## Task prompt:
Lines before the one containing "[Blogger] (81, 2173)" are to be skipped; reproduce that line and the rest of the records below exactly.

Pixel coordinate grounding data
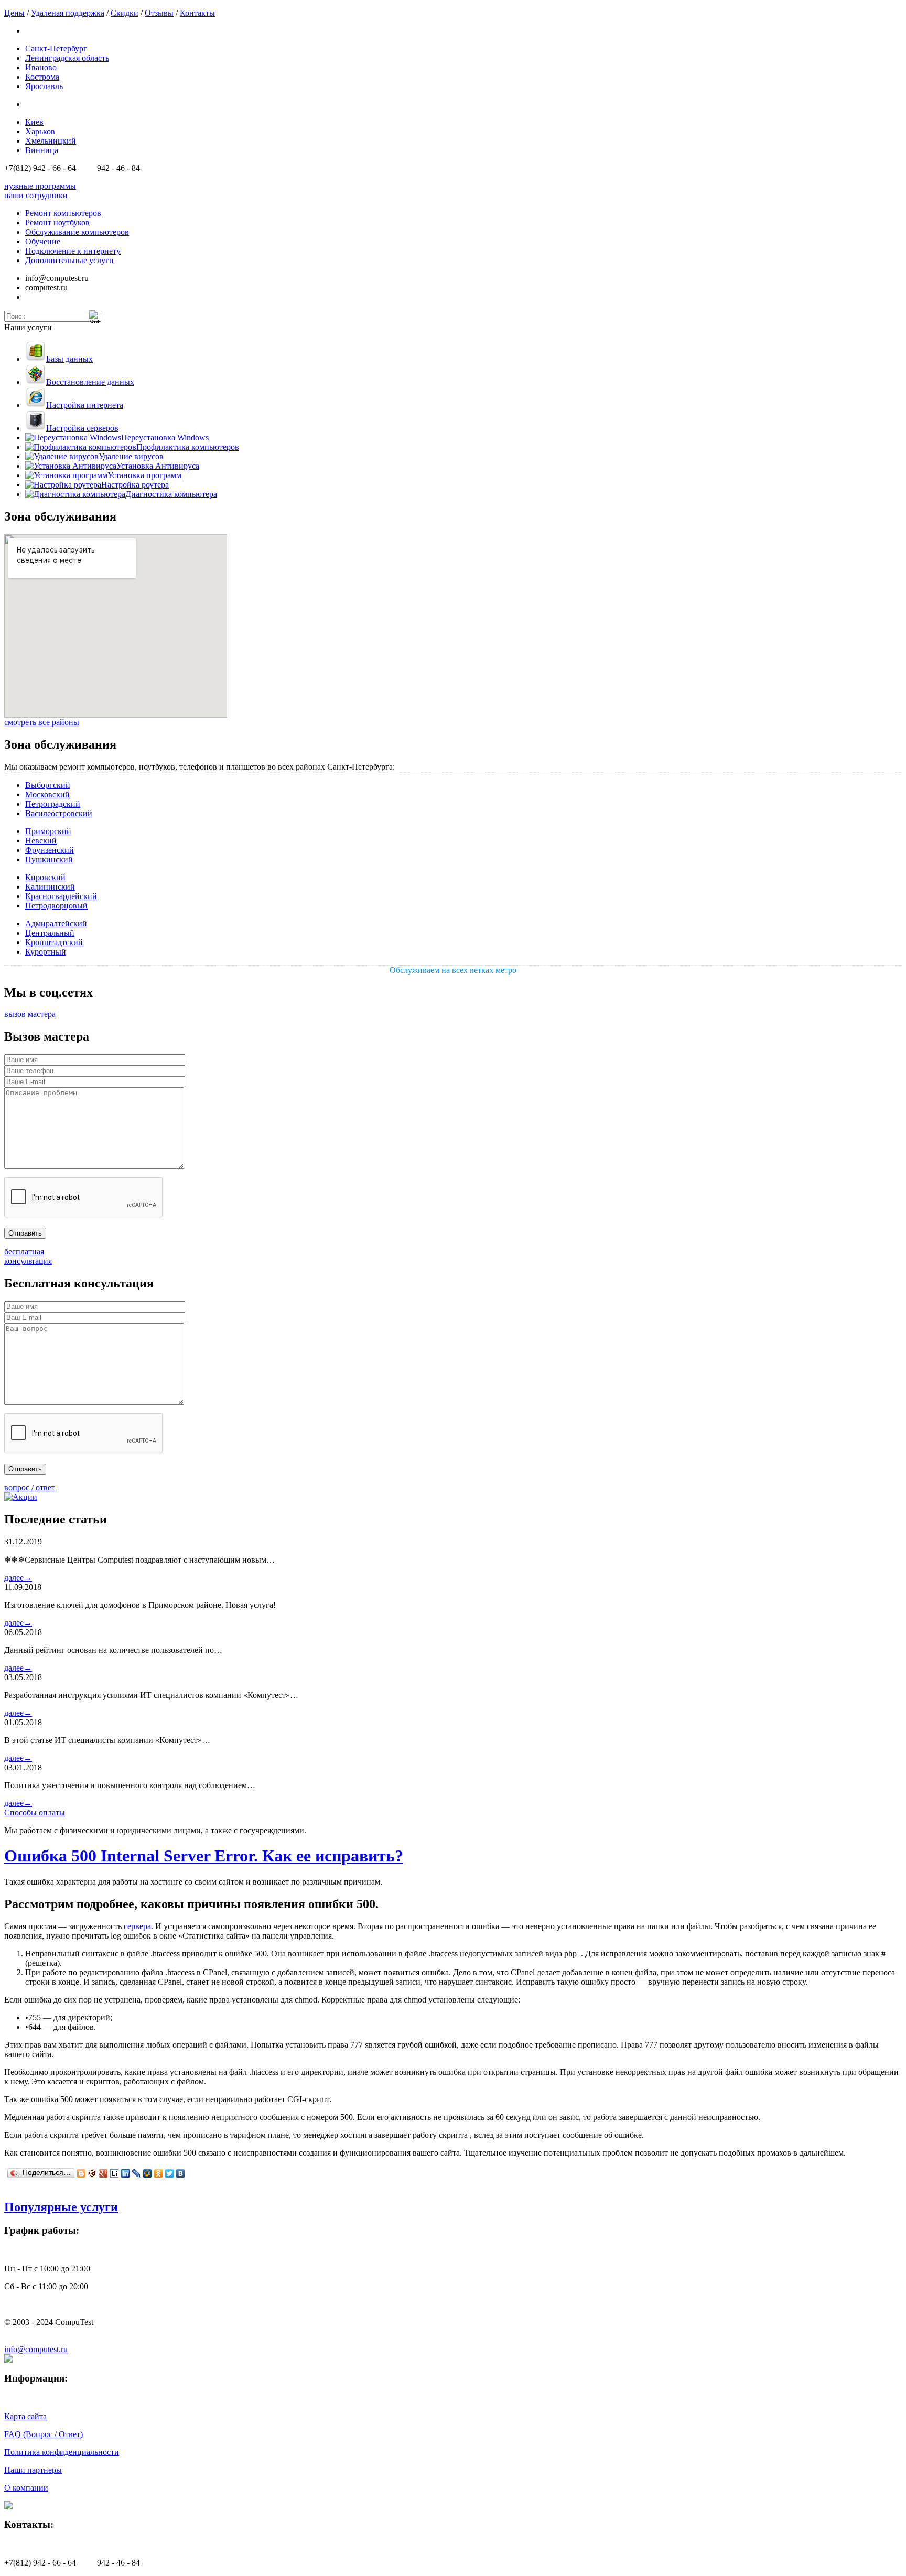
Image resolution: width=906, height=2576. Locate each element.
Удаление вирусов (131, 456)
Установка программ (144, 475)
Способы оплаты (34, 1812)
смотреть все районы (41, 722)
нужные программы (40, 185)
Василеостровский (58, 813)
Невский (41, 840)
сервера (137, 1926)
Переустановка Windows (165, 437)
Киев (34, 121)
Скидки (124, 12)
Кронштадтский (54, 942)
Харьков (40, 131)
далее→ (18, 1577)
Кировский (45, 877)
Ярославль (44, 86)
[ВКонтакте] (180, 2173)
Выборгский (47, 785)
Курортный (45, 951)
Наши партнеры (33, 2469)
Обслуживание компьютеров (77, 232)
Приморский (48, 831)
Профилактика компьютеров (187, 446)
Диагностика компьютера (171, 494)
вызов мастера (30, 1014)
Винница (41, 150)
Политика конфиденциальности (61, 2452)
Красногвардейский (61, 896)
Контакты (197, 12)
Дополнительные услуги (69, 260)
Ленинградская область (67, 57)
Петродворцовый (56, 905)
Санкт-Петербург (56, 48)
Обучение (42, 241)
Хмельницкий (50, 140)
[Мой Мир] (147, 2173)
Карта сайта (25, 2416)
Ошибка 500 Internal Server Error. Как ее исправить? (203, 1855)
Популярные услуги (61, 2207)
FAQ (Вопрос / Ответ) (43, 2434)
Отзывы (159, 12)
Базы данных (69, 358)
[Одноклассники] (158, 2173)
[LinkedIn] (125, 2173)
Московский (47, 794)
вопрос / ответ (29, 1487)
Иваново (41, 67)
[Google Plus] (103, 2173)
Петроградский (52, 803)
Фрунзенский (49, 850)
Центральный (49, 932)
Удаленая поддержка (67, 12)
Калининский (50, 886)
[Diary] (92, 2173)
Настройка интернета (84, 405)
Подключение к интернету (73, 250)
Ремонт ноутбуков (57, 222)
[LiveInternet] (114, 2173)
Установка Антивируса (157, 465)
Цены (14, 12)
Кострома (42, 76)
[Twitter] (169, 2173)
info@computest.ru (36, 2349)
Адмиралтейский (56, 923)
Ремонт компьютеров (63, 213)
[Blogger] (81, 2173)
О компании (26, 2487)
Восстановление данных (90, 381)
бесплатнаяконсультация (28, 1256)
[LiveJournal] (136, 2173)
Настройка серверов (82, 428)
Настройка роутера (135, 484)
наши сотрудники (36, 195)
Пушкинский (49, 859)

## Task result:
[Blogger] (81, 2173)
О компании (26, 2487)
Восстановление данных (90, 381)
бесплатнаяконсультация (28, 1256)
[LiveJournal] (136, 2173)
Настройка серверов (82, 428)
Настройка роутера (135, 484)
наши сотрудники (36, 195)
Пушкинский (49, 859)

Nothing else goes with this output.